D¹₁(-₂(x, y)) -> D¹₁(y)
D¹₁(-₂(x, y)) -> D¹₁(x)

The TRS R consists of the following rules:

D₁(t) -> 1
D₁(constant) -> 0
D₁(+₂(x, y)) -> +₂(D₁(x), D₁(y))
D₁(*₂(x, y)) -> +₂(*₂(y, D₁(x)), *₂(x, D₁(y)))
D₁(-₂(x, y)) -> -₂(D₁(x), D₁(y))
D₁(minus₁(x)) -> minus₁(D₁(x))
D₁(div₂(x, y)) -> -₂(div₂(D₁(x), y), div₂(*₂(x, D₁(y)), pow₂(y, 2)))
D₁(ln₁(x)) -> div₂(D₁(x), x)
D₁(pow₂(x, y)) -> +₂(*₂(*₂(y, pow₂(x, -₂(y, 1))), D₁(x)), *₂(*₂(pow₂(x, y), ln₁(x)), D₁(y)))

Q is empty.
We have to consider all minimal (P,Q,R)-chains.
We use the reduction pair processor [13].
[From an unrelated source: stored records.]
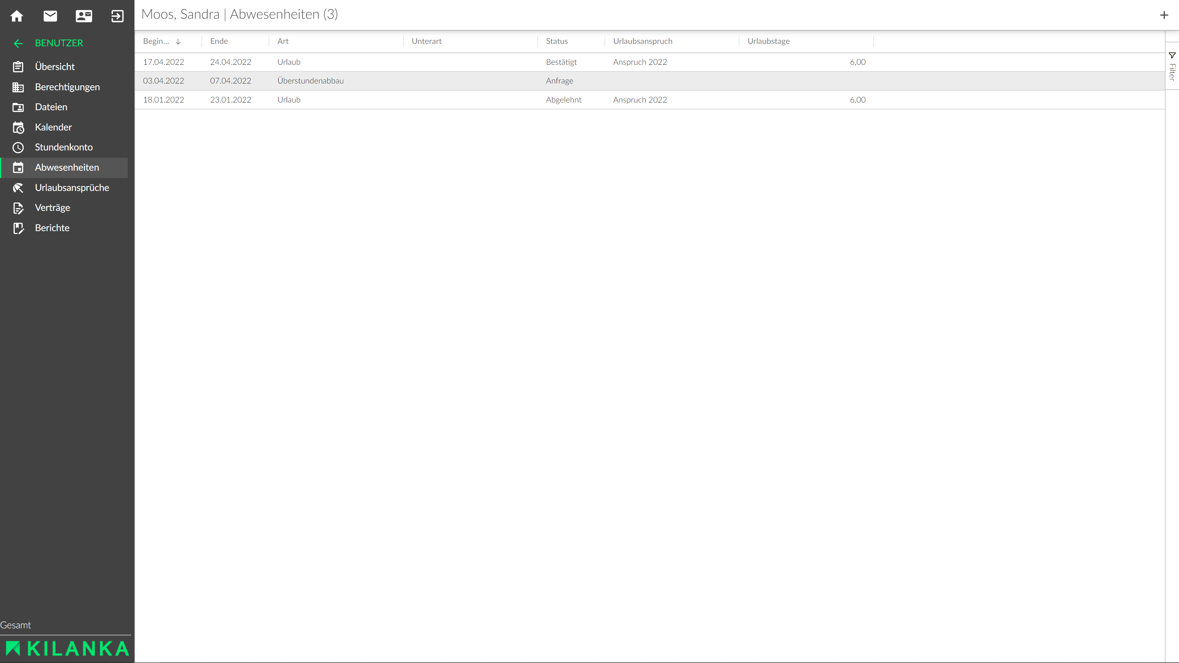Sort by Status column header
This screenshot has width=1179, height=663.
557,41
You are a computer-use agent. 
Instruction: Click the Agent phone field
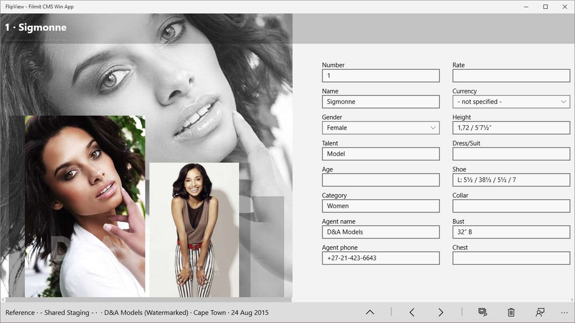(x=381, y=258)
The following pairs can be oriented strictly and are deleted.

D¹₁(-₂(x, y)) -> D¹₁(y)
D¹₁(-₂(x, y)) -> D¹₁(x)

The remaining pairs can at least be oriented weakly.
none
Used ordering: Polynomial Order [17,21] with Interpretation:

POL( D¹₁(x₁) ) = max{0, x₁ - 2}

POL( -₂(x₁, x₂) ) = x₁ + x₂ + 3

The following usable rules [14] were oriented: none

↳ QTRS

  ↳ DependencyPairsProof

    ↳ QDP

      ↳ QDPOrderProof

        ↳ QDP

          ↳ QDPOrderProof

            ↳ QDP

              ↳ QDPOrderProof

                ↳ QDP

                  ↳ QDPOrderProof

                    ↳ QDP

                      ↳ QDPOrderProof

                        ↳ QDP

                          ↳ QDPOrderProof

                            ↳ QDP

                              ↳ QDPOrderProof

                                ↳ QDP

                                  ↳ PisEmptyProof

Q DP problem:
P is empty.
The TRS R consists of the following rules:

D₁(t) -> 1
D₁(constant) -> 0
D₁(+₂(x, y)) -> +₂(D₁(x), D₁(y))
D₁(*₂(x, y)) -> +₂(*₂(y, D₁(x)), *₂(x, D₁(y)))
D₁(-₂(x, y)) -> -₂(D₁(x), D₁(y))
D₁(minus₁(x)) -> minus₁(D₁(x))
D₁(div₂(x, y)) -> -₂(div₂(D₁(x), y), div₂(*₂(x, D₁(y)), pow₂(y, 2)))
D₁(ln₁(x)) -> div₂(D₁(x), x)
D₁(pow₂(x, y)) -> +₂(*₂(*₂(y, pow₂(x, -₂(y, 1))), D₁(x)), *₂(*₂(pow₂(x, y), ln₁(x)), D₁(y)))

Q is empty.
We have to consider all minimal (P,Q,R)-chains.
The TRS P is empty. Hence, there is no (P,Q,R) chain.